## ABOUT THIS EXERCISE
Select all lines in the records that include "checkbox".

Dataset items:
Segment Open
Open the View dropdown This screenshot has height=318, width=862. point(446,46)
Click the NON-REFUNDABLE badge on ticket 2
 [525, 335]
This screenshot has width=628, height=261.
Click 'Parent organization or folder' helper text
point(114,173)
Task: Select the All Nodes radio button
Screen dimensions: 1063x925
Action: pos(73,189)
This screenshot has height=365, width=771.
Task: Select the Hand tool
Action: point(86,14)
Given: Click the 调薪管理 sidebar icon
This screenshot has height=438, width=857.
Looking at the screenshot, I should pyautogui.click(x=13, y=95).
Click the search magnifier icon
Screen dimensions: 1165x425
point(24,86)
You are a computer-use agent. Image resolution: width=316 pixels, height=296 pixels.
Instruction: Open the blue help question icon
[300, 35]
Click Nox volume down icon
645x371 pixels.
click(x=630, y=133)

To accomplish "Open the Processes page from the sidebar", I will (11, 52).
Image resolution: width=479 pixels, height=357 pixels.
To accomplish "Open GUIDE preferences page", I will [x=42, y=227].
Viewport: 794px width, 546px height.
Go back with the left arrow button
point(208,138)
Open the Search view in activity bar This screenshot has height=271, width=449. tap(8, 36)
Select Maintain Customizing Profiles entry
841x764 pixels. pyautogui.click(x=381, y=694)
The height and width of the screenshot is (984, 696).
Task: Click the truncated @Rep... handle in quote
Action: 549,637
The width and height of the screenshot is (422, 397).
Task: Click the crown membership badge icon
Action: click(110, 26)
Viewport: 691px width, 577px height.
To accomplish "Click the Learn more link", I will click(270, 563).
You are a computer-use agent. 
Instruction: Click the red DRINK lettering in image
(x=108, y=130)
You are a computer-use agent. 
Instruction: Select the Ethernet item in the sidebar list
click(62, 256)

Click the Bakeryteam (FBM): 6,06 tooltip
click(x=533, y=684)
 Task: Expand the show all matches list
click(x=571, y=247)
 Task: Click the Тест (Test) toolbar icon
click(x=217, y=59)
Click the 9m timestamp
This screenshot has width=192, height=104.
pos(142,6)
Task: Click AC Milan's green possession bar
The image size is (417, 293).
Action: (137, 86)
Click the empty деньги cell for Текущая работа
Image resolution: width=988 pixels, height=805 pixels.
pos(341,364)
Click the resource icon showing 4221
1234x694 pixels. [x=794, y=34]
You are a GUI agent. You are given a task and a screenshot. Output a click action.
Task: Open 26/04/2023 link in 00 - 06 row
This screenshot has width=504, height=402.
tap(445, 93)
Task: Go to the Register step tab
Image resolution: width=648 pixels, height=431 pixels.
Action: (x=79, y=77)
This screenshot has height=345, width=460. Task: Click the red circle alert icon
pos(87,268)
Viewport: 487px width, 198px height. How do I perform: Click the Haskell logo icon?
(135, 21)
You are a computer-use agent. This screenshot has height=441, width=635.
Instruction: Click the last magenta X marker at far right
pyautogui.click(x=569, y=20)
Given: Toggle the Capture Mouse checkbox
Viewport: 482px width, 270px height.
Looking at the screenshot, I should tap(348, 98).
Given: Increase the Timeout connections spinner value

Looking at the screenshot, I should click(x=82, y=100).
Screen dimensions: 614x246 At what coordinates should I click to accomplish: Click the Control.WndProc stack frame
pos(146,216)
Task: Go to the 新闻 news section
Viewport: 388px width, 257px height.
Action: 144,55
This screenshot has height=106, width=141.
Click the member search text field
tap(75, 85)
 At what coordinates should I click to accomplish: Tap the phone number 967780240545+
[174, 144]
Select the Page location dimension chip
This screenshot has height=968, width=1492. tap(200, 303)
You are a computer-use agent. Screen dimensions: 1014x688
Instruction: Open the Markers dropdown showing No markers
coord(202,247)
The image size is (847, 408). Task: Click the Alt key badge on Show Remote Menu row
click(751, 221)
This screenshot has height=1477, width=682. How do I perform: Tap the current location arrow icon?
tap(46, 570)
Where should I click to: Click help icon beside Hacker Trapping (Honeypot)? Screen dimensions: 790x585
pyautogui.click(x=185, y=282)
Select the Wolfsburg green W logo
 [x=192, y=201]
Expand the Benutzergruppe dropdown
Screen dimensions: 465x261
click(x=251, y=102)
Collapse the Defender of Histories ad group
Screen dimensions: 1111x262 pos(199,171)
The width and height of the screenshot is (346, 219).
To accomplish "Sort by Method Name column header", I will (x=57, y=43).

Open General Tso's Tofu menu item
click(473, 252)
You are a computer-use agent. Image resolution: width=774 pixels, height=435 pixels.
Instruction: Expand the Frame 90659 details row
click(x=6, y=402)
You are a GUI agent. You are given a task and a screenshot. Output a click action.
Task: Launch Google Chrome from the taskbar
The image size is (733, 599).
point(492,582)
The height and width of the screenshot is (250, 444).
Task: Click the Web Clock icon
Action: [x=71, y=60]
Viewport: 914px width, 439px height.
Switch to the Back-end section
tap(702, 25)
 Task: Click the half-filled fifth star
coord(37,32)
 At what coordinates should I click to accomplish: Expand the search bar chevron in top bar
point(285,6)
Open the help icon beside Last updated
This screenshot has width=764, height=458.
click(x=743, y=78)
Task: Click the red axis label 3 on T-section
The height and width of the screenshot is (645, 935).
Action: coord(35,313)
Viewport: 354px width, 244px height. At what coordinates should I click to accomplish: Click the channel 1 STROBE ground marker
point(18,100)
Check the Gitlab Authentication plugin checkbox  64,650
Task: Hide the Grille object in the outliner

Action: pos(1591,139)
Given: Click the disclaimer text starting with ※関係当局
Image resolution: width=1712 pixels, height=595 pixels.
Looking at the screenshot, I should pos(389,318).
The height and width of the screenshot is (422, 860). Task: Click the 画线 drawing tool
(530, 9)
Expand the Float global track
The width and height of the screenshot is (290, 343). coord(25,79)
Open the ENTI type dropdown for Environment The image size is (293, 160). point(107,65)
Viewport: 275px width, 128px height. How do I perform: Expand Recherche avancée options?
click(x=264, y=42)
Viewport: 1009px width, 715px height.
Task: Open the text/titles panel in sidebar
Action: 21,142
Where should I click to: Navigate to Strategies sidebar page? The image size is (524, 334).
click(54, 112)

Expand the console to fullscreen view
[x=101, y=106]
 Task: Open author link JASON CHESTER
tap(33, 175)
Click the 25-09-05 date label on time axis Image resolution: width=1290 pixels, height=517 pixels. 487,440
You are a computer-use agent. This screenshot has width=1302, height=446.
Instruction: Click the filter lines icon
Segment Closed
## YOUR SOLUTION
Given: Toggle the Capture Mouse checkbox
Check the Gitlab Authentication plugin checkbox  64,650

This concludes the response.